I've just set up a new website using WordPress (more on that in a separate post) and since WordPress allows for Typekit font replacement I decided to give their free trial version a spin. I replaced the header fonts with a soft handwriting style font (the one I really wanted was only available in the pay-for portfolio, but I might upgrade one day) using Typekit. It was really easy. Here's what you do.
Go to Typekit and open an account. Takes two minutes, if that.
Generate a tag for your site. Go back to your WordPress settings and paste the tag in your website header scripts. WordPress make this easy to do, it's very similar to setting up your Google Analytics tags, just paste it in the box and save.
Now, choose your font(s) and the weights and styles you're after - light, bold, black, oblique, normal etc.

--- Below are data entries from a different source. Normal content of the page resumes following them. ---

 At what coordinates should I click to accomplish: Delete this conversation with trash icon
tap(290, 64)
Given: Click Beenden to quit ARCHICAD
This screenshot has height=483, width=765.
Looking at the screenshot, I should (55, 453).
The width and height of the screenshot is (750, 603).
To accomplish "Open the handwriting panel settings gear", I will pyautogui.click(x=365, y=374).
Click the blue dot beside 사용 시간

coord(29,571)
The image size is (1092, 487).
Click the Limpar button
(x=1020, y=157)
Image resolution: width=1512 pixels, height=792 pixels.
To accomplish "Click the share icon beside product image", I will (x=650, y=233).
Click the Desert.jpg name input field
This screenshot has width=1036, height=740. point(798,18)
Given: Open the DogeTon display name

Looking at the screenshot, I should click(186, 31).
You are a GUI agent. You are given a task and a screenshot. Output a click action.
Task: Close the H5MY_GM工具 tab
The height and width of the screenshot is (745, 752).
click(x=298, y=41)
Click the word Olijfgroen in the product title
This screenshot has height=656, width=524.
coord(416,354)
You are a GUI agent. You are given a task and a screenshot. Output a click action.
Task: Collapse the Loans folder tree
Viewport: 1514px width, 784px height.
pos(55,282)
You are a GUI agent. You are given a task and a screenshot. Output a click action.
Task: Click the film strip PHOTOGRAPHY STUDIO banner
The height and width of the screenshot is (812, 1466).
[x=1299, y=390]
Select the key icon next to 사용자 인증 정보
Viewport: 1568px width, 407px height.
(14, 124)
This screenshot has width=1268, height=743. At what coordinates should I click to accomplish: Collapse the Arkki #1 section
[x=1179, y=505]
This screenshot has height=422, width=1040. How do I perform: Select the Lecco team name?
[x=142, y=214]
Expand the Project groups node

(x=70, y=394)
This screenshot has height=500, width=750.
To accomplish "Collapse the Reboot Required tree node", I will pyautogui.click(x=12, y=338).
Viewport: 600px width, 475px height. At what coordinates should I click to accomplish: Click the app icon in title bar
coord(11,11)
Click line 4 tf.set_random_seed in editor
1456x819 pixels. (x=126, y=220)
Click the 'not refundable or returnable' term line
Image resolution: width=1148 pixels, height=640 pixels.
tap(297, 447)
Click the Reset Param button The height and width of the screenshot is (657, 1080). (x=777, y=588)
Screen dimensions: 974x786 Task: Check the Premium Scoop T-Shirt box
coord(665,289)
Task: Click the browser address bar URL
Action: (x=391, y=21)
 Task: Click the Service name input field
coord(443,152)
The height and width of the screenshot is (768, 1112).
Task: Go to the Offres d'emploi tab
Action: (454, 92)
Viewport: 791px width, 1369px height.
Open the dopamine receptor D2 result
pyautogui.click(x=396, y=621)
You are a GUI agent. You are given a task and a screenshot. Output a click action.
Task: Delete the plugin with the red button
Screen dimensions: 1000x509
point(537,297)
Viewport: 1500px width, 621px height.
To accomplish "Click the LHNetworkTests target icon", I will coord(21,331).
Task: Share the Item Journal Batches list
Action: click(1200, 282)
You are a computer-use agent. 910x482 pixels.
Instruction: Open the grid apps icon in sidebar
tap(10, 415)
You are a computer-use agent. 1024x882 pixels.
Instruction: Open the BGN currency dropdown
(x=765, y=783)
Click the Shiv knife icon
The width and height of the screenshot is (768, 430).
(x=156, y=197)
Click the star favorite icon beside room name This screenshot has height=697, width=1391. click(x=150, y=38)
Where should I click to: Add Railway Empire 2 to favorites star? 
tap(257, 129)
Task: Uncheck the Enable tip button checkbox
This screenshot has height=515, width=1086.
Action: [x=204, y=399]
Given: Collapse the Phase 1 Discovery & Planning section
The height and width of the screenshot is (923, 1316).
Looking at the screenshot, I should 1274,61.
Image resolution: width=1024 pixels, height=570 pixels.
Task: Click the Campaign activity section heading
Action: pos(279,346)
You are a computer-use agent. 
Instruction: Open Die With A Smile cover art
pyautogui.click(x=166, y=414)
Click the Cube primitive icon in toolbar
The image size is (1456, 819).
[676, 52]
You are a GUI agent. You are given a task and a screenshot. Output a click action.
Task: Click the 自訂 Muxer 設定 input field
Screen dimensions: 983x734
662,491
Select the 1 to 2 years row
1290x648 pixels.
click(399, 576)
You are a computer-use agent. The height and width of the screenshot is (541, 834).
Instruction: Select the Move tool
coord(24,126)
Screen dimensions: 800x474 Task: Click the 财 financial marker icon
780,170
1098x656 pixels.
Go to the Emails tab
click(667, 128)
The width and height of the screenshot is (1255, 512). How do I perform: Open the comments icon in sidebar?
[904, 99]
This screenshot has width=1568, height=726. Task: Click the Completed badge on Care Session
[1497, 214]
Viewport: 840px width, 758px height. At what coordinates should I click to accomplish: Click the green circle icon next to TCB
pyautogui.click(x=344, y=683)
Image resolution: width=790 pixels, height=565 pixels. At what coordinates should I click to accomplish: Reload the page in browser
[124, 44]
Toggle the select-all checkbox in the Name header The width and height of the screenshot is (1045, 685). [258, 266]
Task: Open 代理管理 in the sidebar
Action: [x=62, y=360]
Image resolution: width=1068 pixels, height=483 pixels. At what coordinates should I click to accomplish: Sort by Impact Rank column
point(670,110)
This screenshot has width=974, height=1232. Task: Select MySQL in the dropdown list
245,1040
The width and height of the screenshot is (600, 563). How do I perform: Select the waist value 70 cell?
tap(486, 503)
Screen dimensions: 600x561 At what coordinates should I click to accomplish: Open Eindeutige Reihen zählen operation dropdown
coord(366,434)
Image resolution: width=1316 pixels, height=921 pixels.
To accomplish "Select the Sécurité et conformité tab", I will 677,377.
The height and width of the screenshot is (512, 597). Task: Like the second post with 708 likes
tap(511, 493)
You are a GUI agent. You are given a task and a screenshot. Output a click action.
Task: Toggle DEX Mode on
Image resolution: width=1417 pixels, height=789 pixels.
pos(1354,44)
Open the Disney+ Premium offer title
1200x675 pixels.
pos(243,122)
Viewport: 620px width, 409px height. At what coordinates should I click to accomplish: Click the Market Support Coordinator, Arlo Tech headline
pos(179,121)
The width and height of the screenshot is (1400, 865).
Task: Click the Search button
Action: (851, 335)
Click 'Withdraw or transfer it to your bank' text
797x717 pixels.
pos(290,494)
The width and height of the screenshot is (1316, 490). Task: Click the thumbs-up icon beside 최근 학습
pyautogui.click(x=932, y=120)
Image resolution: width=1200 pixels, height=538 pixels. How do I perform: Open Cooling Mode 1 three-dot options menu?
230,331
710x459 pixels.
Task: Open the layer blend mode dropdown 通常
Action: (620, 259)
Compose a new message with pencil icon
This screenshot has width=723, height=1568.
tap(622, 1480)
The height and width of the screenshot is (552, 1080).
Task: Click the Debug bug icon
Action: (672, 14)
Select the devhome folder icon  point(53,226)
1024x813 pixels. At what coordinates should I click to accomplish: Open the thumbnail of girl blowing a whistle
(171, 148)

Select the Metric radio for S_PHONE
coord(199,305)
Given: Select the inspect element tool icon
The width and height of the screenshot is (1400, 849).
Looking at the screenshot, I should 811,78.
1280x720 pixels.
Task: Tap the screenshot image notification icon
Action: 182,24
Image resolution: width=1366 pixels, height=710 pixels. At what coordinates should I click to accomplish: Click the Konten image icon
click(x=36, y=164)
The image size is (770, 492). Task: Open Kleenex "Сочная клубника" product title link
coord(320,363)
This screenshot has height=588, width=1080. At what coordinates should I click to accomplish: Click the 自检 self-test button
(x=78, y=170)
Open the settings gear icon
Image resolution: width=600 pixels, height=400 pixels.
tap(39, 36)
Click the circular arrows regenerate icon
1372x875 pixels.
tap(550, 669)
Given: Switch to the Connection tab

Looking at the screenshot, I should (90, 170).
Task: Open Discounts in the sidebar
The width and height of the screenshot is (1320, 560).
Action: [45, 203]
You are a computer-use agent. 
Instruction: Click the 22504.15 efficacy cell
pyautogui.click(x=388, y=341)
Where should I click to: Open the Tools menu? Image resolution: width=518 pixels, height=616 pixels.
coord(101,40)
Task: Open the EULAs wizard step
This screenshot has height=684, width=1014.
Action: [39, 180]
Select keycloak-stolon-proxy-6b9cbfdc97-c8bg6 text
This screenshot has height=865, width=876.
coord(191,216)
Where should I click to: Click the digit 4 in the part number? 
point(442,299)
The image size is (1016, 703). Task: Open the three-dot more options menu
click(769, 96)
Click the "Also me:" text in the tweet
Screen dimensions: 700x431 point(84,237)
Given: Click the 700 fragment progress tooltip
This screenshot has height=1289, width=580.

Decide which CSS styles/classes you're using the font with - you can also do this directly in your website CSS, up to you.
Save.
Check out your website with your lovely fancy fonts.
recommendations, notes and stuff I learned
firefox font replacement delay: known issue
I use Safari most of the time, but when I tested out my new site on Firefox i saw that the delay, even on our superfast broadband &emdash; or maybe because of it &emdash; means you can see the fallback font before your Typekit font appears. The font I chose is a compact one and I'm using a light variation, too, so the overall size is much less than a standard sans-serif would be. I suspect it's not as noticeable with similar sized fonts.
CSS
If you know some CSS you will have more control over how things look on your site. But you really only need to know a little. Since I was changing the headers (the branding is separate in the theme I'm using) I added this code to my CSS file:
h2, h3 {
font-family: "sovba-1","sovba-2",sans-serif;
font-weight: 400;
font-size: 18px;
}
tread lightly
You can choose to install just the weight and style you'll need or the whole lot. The less you choose the lighter the kit (font package) and, I expect, the less impact it will have on your website loading times. I added only the two weights I wanted. I'm an inveterate tweaker, so it's likely that in a few weeks I'll update my kit with a different weight, or italic, or even a new font face.
fallback font
You can choose a fallback for if the font replacement fails (we're promised it's never going to happen, but hey.) Otherwise the browser defaults will kick in, and the viewer will see Verdana, or Times New Roman (god forbid, on your lovely minimalist site) so it's worth doing that.
pricing plans
The trial plan gives you access to around 150 fonts while the personal library includes over 500 fonts. So if you find the font you want within the trial library, and it's for a low-traffic website, you're laughing. Up to 25,000 page views a month, I think that's really generous.
For $25 a year, you can access the personal library and use 10 fonts across 2 websites, with double the page views, too. I'm certainly considering it. I could then tart up booyaa dot org, too. Which is the plainest website in the world right now.